▶ **Text under study**
^^^^^^^^

The wp-admin area is throwing a fatal error. The login form loads, your credentials work, but as soon as the dashboard tries to render you get a white screen or a fatal error. That is not a login problem; it is a plugin or theme conflict triggered by the dashboard load. Disable the most recently activated plugin via the file system (rename its folder), reload, and the dashboard should come back. Then track down which plugin and version was responsible.

How to access the WordPress dashboard on Hostney managed WordPress#

If your site runs on Hostney’s managed WordPress, you do not have to remember the login URL or your WordPress password at all. Hostney provides single sign-on directly from the control panel: open the hosting dashboard, find the WordPress site you want to manage, and click the Login button next to it. The control panel generates a one-time, short-lived token, redirects you to https://yoursite.com/hostney-login?token=... , and your WordPress install validates the token and signs you in as your WordPress admin user automatically. No login form, no password to remember, no need to know the renamed login URL.

^^^^^^^^

▶ **Recorded information**
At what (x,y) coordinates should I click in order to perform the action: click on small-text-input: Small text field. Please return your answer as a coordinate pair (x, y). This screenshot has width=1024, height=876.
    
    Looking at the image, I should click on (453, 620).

^^^^^^^^

▶ **Required work**
Resume the text about getting into the WordPress dashboard, picking up right after its last sentence.

▶ **Output**
The mechanics under the hood: the token is a single-use, hashed value with a 60-second time-to-live, scoped to your control-panel session and your account. Once it is consumed (or the 60 seconds elapse) it cannot be reused. The handler runs in an isolated location at the server level, separate from the rest of WordPress, so it does not interfere with the regular /wp-login.php flow if you ever need to use that too.

If you prefer, you can also turn on SSO-only login for a WordPress install, which disables the standard /wp-login.php form entirely. Logging in becomes possible only through the control panel. This is the right setting when you want to remove the wp-login.php endpoint as an attack surface entirely – bots scanning for /wp-login.php get a 403, and the only way into the dashboard is via the control panel SSO. It also pairs well with the broader hardening posture covered in is WordPress secure and how to harden it.

For multi-site or agency setups, the SSO works the same way for sites you have delegated access to: a delegate user clicks Login on a site they have permission to manage, gets the same one-click sign-in, and lands in the WordPress dashboard. No need to share WordPress passwords with collaborators.

Common mistakes#

  • Bookmarking /wp-admin/ instead of /wp-login.php . Both work, but if you bookmark the post-login URL, you get a meaningless redirect when your session expires. Bookmark /wp-login.php if you want one URL that always shows the login form.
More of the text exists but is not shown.